Nothing but an exact copy of the records below counts as the answer.

[Saved entries]

########

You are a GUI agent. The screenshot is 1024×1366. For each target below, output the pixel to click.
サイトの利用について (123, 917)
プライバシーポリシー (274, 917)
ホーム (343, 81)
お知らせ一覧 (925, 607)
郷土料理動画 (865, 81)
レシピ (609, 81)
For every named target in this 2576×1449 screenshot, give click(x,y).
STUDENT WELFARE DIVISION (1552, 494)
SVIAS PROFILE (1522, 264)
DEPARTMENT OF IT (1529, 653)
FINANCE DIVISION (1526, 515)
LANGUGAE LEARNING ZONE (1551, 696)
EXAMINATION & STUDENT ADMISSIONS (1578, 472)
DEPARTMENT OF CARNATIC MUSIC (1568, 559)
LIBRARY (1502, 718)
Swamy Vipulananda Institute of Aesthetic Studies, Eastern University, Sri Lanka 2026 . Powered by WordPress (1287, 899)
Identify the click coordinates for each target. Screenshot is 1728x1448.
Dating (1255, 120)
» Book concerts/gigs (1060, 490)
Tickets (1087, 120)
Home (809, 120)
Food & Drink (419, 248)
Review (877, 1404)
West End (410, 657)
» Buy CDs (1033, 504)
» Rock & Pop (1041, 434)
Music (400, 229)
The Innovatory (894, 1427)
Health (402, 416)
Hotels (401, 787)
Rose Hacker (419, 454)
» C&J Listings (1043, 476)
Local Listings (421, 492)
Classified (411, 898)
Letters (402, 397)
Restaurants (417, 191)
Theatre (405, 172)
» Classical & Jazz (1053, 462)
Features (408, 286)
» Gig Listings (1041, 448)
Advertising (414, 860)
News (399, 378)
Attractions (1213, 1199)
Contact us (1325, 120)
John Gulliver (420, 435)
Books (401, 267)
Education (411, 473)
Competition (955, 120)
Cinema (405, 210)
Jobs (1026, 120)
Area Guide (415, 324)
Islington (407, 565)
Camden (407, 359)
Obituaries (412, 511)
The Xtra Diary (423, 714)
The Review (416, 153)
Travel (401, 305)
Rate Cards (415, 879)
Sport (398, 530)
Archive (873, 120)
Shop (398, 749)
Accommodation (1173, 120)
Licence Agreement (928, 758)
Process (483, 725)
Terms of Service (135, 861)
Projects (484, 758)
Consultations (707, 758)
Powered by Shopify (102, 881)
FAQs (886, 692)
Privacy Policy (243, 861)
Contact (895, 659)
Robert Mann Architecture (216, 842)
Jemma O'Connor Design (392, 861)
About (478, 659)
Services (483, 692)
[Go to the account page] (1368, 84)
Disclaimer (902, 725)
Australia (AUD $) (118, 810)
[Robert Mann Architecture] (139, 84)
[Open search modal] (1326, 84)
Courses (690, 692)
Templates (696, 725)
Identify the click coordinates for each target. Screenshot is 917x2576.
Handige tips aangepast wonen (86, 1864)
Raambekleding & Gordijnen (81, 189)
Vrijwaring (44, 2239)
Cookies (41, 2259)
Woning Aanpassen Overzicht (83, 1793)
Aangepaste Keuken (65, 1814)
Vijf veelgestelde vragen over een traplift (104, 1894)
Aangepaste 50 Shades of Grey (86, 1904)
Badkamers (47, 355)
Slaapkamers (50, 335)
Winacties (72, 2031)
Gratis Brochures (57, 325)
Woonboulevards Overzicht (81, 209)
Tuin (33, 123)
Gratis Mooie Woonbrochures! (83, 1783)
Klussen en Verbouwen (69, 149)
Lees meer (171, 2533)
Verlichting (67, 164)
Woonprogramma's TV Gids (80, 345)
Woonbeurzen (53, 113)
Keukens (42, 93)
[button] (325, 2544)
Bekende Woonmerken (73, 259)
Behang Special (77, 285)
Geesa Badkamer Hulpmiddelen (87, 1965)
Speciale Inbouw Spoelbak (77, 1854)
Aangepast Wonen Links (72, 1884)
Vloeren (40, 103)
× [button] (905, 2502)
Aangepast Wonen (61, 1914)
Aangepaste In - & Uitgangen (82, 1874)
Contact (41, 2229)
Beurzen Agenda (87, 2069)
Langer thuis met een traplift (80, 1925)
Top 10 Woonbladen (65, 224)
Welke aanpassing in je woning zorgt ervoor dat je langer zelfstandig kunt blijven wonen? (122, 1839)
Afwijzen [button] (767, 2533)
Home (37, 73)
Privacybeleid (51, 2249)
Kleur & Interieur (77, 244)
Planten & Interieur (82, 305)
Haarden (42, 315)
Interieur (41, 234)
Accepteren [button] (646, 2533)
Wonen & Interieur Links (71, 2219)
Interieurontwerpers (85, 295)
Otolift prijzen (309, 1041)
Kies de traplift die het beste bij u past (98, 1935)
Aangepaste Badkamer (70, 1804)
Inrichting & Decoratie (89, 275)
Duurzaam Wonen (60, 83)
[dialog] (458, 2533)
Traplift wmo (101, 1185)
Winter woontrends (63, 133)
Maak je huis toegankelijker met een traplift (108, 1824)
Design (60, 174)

########

*Answer to this problem*:
You are a GUI agent. The screenshot is 1024×1366. For each target below, output the pixel to click.
サイトの利用について (123, 917)
プライバシーポリシー (274, 917)
ホーム (343, 81)
お知らせ一覧 (925, 607)
郷土料理動画 (865, 81)
レシピ (609, 81)
For every named target in this 2576×1449 screenshot, give click(x,y).
STUDENT WELFARE DIVISION (1552, 494)
SVIAS PROFILE (1522, 264)
DEPARTMENT OF IT (1529, 653)
FINANCE DIVISION (1526, 515)
LANGUGAE LEARNING ZONE (1551, 696)
EXAMINATION & STUDENT ADMISSIONS (1578, 472)
DEPARTMENT OF CARNATIC MUSIC (1568, 559)
LIBRARY (1502, 718)
Swamy Vipulananda Institute of Aesthetic Studies, Eastern University, Sri Lanka 2026 . Powered by WordPress (1287, 899)
Identify the click coordinates for each target. Screenshot is 1728x1448.
Dating (1255, 120)
» Book concerts/gigs (1060, 490)
Tickets (1087, 120)
Home (809, 120)
Food & Drink (419, 248)
Review (877, 1404)
West End (410, 657)
» Buy CDs (1033, 504)
» Rock & Pop (1041, 434)
Music (400, 229)
The Innovatory (894, 1427)
Health (402, 416)
Hotels (401, 787)
Rose Hacker (419, 454)
» C&J Listings (1043, 476)
Local Listings (421, 492)
Classified (411, 898)
Letters (402, 397)
Restaurants (417, 191)
Theatre (405, 172)
» Classical & Jazz (1053, 462)
Features (408, 286)
» Gig Listings (1041, 448)
Advertising (414, 860)
News (399, 378)
Attractions (1213, 1199)
Contact us (1325, 120)
John Gulliver (420, 435)
Books (401, 267)
Education (411, 473)
Competition (955, 120)
Cinema (405, 210)
Jobs (1026, 120)
Area Guide (415, 324)
Islington (407, 565)
Camden (407, 359)
Obituaries (412, 511)
The Xtra Diary (423, 714)
The Review (416, 153)
Travel (401, 305)
Rate Cards (415, 879)
Sport (398, 530)
Archive (873, 120)
Shop (398, 749)
Accommodation (1173, 120)
Licence Agreement (928, 758)
Process (483, 725)
Terms of Service (135, 861)
Projects (484, 758)
Consultations (707, 758)
Powered by Shopify (102, 881)
FAQs (886, 692)
Privacy Policy (243, 861)
Contact (895, 659)
Robert Mann Architecture (216, 842)
Jemma O'Connor Design (392, 861)
About (478, 659)
Services (483, 692)
[Go to the account page] (1368, 84)
Disclaimer (902, 725)
Australia (AUD $) (118, 810)
[Robert Mann Architecture] (139, 84)
[Open search modal] (1326, 84)
Courses (690, 692)
Templates (696, 725)
Identify the click coordinates for each target. Screenshot is 917x2576.
Handige tips aangepast wonen (86, 1864)
Raambekleding & Gordijnen (81, 189)
Vrijwaring (44, 2239)
Cookies (41, 2259)
Woning Aanpassen Overzicht (83, 1793)
Aangepaste Keuken (65, 1814)
Vijf veelgestelde vragen over een traplift (104, 1894)
Aangepaste 50 Shades of Grey (86, 1904)
Badkamers (47, 355)
Slaapkamers (50, 335)
Winacties (72, 2031)
Gratis Brochures (57, 325)
Woonboulevards Overzicht (81, 209)
Tuin (33, 123)
Gratis Mooie Woonbrochures! (83, 1783)
Klussen en Verbouwen (69, 149)
Lees meer (171, 2533)
Verlichting (67, 164)
Woonprogramma's TV Gids (80, 345)
Woonbeurzen (53, 113)
Keukens (42, 93)
[button] (325, 2544)
Bekende Woonmerken (73, 259)
Behang Special (77, 285)
Geesa Badkamer Hulpmiddelen (87, 1965)
Speciale Inbouw Spoelbak (77, 1854)
Aangepast Wonen Links (72, 1884)
Vloeren (40, 103)
× [button] (905, 2502)
Aangepast Wonen (61, 1914)
Aangepaste In - & Uitgangen (82, 1874)
Contact (41, 2229)
Beurzen Agenda (87, 2069)
Langer thuis met een traplift (80, 1925)
Top 10 Woonbladen (65, 224)
Welke aanpassing in je woning zorgt ervoor dat je langer zelfstandig kunt blijven wonen? (122, 1839)
Afwijzen [button] (767, 2533)
Home (37, 73)
Privacybeleid (51, 2249)
Kleur & Interieur (77, 244)
Planten & Interieur (82, 305)
Haarden (42, 315)
Interieur (41, 234)
Accepteren [button] (646, 2533)
Wonen & Interieur Links (71, 2219)
Interieurontwerpers (85, 295)
Otolift prijzen (309, 1041)
Kies de traplift die het beste bij u past (98, 1935)
Aangepaste Badkamer (70, 1804)
Inrichting & Decoratie (89, 275)
Duurzaam Wonen (60, 83)
[dialog] (458, 2533)
Traplift wmo (101, 1185)
Winter woontrends (63, 133)
Maak je huis toegankelijker met een traplift (108, 1824)
Design (60, 174)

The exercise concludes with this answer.